This post is also available in: heעברית (Hebrew)

Aviation giant Airbus has released images and information about its previously undisclosed Low Observable UAV Testbed (LOUT) program. The program is designed to achieve a better understanding of cutting-edge stealthy design, material and manufacturing sciences, and other associated technologies. The development could be the harbinger of the eventual production of a stealthy operational airframe. 

The pictures Airbus provided are of a four-ton model with a wingspan of just over 39 feet that Airbus used for aerodynamic and anechoic chamber testing, according to flightglobal.com, which adds that Airbus revealed that the LOUT’s twin intakes are blended into the upper fuselage and feed air to the engines via “diverterless inlets,” a technology that Lockheed Martin pioneered in the 1990s. 

Airbus’ program dates back well over a decade, but is just breaking cover now and it stands to portray the European planemaker in a different light when it comes to its ability to produce next-generation combat aircraft. The program was based on Skunk Works concept incorporating holistic signature reduction techniques across RF, IR, visual, and acoustic domains. It also worked to better understand how to integrate advanced electronic warfare and countermeasures into a stealthy design to increase its survivability, according to thedrive.com. 

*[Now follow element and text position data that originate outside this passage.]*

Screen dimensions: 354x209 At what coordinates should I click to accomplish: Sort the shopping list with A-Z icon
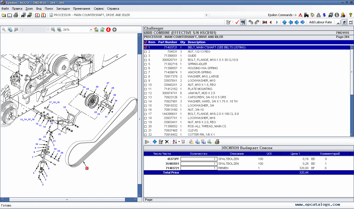(175, 142)
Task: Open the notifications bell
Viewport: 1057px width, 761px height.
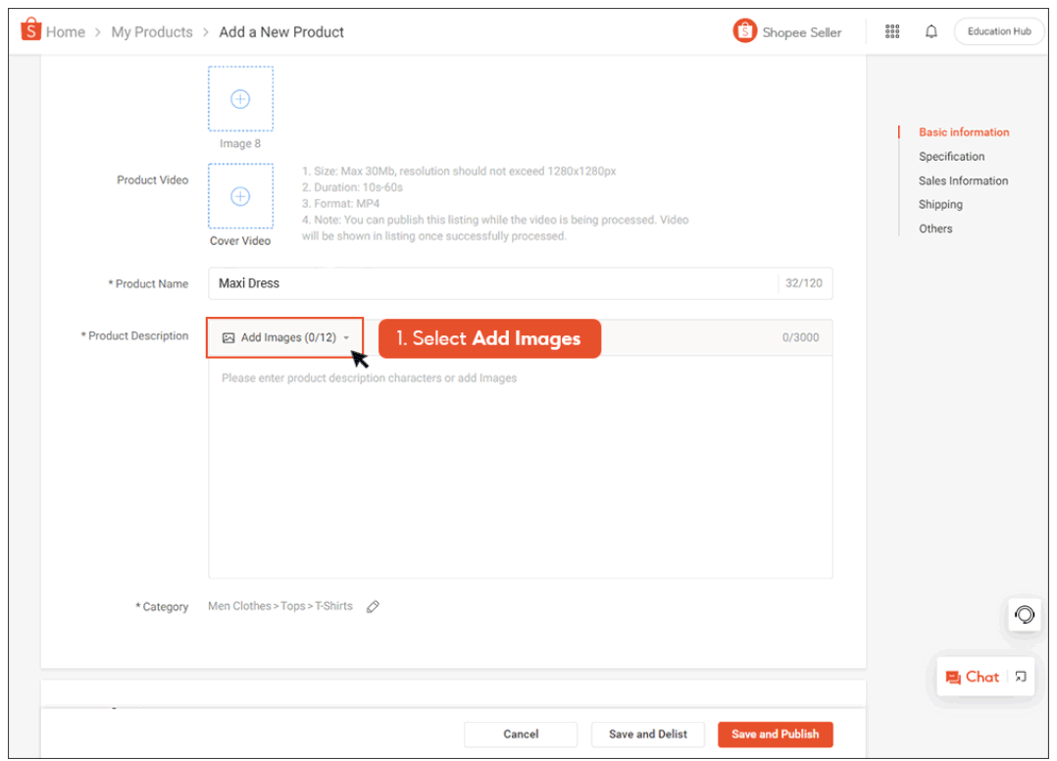Action: [931, 30]
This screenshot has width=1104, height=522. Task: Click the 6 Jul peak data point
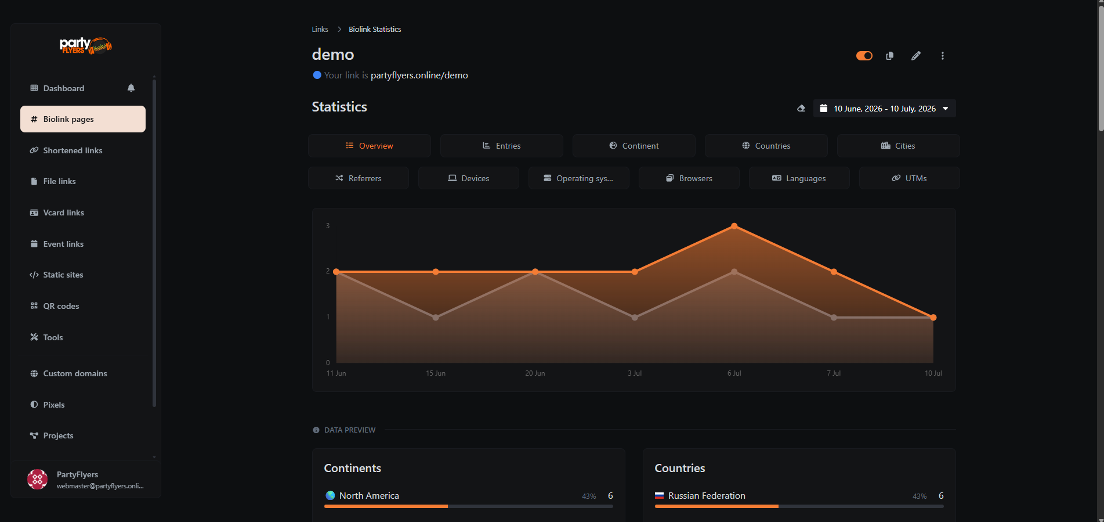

The initiative also included advanced mission control and sensor fusion software that compared the aircraft’s signature against threat capabilities in its environment, and also the integration of advanced sensors beneath its stealthy skin. 

All areas of stealth technology were incorporated into the design. Stealthy low-probability of intercept (LPI) communications and sensors and even cybersecurity were also parts of the program.